U.S. District Judge Wilhelmina Wright entered the judgment on Friday, effectively agreeing with federal prosecutors' request to amplify damages first established in February when a jury found the Cameron-Ehlen Group, and Precision Lens majority owner Paul Ehlen, guilty of violating the False Claims Act.

In February, a jury found Precision Lens had operated a lucrative slush fund, paying eye surgeons via lavish ski vacations and trips to exclusive sporting events, such as the college football national championships, with the goal of inducing them to use Precision Lens products in cataracts surgeries that were reimbursed by Medicare.

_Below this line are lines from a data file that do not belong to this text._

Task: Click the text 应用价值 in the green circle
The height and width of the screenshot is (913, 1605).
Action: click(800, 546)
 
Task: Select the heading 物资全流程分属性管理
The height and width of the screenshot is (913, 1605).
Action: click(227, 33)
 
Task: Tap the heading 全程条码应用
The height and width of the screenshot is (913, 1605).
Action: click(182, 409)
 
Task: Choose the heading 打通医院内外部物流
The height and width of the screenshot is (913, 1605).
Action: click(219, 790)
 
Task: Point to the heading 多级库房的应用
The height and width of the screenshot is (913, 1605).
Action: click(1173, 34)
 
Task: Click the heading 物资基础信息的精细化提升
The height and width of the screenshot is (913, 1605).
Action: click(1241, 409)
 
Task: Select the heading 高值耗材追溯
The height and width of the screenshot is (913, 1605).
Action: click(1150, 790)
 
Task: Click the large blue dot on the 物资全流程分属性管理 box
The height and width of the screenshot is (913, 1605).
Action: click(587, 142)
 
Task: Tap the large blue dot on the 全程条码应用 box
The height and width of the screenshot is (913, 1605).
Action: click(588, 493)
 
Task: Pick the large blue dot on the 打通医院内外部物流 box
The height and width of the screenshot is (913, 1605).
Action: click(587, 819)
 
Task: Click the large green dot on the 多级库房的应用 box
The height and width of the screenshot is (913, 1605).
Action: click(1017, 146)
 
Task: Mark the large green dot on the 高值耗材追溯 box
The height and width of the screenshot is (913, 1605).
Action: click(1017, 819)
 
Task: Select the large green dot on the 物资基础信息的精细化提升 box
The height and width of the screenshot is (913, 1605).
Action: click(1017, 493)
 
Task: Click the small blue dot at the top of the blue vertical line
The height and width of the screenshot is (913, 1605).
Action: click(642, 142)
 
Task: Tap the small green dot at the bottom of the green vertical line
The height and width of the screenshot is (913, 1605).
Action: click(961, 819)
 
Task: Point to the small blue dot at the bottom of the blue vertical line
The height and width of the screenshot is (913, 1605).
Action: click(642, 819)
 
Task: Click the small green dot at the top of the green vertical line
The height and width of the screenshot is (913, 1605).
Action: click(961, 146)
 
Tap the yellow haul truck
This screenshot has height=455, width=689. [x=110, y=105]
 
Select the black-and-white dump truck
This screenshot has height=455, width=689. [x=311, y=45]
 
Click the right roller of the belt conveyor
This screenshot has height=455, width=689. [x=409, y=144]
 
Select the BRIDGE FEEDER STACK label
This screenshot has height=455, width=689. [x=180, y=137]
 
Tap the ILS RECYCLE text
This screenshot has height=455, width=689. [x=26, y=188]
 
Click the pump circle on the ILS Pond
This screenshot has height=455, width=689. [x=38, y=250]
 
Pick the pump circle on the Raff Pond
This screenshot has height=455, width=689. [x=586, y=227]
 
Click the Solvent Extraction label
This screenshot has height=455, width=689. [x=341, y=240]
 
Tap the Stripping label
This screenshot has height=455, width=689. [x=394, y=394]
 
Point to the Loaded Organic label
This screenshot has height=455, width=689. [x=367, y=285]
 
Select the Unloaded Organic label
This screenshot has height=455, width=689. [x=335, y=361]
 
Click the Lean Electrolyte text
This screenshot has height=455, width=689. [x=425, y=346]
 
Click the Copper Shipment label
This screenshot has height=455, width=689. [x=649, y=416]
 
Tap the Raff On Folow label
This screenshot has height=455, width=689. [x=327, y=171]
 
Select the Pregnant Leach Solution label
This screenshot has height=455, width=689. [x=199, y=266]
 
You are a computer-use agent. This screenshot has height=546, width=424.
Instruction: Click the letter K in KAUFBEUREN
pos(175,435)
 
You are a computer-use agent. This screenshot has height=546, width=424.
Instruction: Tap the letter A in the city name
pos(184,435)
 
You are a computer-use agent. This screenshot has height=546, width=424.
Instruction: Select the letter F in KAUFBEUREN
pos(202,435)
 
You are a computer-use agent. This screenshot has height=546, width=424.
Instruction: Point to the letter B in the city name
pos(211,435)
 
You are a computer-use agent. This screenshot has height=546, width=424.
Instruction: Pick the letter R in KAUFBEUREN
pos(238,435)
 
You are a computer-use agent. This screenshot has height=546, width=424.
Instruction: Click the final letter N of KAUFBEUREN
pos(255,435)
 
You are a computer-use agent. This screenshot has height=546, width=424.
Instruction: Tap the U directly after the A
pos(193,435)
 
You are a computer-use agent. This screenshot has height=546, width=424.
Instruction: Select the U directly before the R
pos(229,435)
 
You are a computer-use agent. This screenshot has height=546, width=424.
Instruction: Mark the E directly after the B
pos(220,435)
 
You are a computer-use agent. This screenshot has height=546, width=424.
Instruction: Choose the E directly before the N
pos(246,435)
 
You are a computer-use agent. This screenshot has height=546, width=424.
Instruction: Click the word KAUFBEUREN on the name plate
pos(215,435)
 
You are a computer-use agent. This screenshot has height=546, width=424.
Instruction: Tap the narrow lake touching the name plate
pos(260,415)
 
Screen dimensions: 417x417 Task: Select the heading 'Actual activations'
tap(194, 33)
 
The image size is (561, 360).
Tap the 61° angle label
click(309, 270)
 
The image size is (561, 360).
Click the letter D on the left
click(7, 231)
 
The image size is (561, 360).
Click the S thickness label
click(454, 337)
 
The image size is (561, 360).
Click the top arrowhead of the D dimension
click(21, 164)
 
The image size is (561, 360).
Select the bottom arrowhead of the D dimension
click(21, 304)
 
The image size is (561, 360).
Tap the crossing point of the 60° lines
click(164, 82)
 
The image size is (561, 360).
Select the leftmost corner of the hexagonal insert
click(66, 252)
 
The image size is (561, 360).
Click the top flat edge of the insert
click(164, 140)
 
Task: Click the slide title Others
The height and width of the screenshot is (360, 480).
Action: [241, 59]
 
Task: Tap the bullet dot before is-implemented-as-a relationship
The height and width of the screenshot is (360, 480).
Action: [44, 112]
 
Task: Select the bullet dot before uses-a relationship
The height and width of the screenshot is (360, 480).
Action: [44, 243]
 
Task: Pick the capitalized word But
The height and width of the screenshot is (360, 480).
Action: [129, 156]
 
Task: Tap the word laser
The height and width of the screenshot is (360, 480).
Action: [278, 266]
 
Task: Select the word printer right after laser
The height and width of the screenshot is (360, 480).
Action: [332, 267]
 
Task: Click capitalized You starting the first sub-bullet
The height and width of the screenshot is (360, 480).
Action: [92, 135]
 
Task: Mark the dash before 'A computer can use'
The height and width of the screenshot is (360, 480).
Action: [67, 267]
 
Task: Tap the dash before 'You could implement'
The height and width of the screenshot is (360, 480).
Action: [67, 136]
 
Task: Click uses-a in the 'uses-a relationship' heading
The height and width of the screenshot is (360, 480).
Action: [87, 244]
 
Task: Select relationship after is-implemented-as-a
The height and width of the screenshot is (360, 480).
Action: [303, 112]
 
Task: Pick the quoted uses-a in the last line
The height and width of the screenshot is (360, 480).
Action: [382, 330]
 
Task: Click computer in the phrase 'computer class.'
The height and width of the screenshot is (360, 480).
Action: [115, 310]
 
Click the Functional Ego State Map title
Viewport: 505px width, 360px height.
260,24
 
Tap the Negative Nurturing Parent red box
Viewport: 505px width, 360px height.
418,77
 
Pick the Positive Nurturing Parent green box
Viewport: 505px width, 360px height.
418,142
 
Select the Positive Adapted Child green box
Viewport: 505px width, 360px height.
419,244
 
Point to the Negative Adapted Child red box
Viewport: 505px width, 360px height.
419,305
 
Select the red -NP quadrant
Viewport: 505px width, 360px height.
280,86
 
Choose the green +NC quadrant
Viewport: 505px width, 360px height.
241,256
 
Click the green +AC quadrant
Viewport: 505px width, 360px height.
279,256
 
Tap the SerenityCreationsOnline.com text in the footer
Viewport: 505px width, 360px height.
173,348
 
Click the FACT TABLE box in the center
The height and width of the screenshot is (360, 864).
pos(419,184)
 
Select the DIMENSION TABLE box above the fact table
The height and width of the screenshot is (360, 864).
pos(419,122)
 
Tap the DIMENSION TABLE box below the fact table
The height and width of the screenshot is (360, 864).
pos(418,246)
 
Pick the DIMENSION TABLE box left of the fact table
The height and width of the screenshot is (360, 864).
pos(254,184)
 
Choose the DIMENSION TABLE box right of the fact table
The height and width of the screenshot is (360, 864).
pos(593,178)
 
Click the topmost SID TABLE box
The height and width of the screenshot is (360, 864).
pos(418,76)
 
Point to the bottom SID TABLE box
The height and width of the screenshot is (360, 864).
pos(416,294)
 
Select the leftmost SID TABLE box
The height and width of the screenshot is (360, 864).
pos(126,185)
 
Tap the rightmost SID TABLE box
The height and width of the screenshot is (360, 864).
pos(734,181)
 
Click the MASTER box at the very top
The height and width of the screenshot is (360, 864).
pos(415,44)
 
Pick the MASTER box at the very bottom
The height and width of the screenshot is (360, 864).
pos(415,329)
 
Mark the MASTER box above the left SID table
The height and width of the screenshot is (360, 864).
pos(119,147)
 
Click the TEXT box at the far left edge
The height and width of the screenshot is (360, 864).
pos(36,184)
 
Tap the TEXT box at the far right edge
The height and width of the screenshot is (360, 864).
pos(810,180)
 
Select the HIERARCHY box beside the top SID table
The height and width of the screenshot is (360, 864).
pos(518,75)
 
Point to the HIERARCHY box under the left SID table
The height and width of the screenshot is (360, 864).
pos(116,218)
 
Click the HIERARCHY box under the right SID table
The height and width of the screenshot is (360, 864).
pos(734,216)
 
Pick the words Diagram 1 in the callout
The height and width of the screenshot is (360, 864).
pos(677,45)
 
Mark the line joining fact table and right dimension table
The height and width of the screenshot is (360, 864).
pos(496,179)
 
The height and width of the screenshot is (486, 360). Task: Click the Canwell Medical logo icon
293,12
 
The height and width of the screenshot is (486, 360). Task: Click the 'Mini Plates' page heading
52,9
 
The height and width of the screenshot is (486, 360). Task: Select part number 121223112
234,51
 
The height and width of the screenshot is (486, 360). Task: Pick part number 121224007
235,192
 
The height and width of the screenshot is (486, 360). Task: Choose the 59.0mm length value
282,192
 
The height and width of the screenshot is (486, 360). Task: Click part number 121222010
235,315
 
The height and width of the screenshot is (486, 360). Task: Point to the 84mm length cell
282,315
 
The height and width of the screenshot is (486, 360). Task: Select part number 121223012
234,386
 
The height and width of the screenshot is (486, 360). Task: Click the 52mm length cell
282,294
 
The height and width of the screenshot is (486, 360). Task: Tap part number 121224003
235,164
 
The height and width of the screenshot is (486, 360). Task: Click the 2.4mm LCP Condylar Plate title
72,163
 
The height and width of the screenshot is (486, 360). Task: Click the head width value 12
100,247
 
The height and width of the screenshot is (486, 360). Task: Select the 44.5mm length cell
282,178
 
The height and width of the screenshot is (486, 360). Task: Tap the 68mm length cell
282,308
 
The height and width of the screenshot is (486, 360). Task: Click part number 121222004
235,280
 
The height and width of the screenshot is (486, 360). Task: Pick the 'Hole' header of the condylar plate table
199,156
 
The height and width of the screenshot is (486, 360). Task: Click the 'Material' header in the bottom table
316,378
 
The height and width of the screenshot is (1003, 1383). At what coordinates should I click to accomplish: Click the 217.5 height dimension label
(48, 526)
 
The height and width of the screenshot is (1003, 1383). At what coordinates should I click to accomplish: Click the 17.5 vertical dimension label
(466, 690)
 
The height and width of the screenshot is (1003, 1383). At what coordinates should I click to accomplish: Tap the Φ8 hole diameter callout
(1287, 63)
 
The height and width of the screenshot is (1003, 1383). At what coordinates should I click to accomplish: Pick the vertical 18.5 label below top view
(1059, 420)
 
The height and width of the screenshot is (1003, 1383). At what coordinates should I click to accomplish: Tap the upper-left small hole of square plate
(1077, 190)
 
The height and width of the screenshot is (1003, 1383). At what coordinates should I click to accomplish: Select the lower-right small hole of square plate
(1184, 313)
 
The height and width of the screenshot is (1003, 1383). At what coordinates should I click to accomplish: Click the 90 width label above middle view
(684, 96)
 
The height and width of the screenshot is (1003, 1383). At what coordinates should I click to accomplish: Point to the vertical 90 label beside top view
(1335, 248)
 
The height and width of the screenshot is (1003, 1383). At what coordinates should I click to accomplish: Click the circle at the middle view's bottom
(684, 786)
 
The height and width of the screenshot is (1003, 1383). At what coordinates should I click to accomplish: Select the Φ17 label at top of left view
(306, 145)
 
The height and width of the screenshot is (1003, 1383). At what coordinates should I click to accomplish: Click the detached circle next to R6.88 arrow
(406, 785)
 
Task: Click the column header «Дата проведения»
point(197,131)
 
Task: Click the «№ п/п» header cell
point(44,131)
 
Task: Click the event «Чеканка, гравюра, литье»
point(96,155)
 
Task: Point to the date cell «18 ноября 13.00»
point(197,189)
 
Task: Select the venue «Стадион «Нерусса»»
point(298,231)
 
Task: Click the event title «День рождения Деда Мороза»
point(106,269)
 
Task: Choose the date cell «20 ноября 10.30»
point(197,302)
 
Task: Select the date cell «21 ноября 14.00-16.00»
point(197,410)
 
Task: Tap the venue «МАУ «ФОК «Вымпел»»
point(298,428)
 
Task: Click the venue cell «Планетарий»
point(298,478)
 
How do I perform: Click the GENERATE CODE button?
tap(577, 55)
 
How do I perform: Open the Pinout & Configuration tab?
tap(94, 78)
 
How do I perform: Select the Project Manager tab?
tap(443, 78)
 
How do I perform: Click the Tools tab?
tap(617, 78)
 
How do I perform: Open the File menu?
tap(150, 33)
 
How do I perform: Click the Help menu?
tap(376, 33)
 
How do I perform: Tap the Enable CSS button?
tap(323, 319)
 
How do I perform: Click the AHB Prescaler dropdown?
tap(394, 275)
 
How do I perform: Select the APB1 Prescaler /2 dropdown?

Such kickbacks, the jury concluded, helped win the company millions of dollars of business. This also resulted in the submission of 64,575 false claims to the Medicare program between 2006 and 2015.

While the jury originally returned a $43 million judgment, defendants who violate the False Claims Act are liable for triple the amount of damages. This led prosecutors with the U.S. Attorney's Office in Minnesota to ask for a more severe finding. Wright agreed, noting in a filing on Friday she anticipated the defendants to appeal the decision.

"Medicare beneficiaries are entitled to know with certainty that their physician's decision-making has not been compromised by a private flight, expensive ski-trip, or any other unlawful inducement," Bahram Samie, an attorney with the U.S. Attorney's Office in Minnesota, said in a news release.

Before Wright's order, attorneys for the medical device company argued in court filings that any judgment exceeding $20 million would be "overly punitive."

"Plaintiffs should not have been allowed to seek recovery for every claim associated with these medically necessary surgeries, but at most only those claims that reimbursed for products supplied by [Precision Lens]," wrote Joseph Dixon, Thomas Beimers and Sara Silva, attorneys for Precision Lens.

In a statement attributed to Precision Lens, the company called the award an "unconscionable windfall," adding the "very same products would have been used in the very same medically necessary procedures with or without the conduct at issue."

The company plans to appeal the judgment.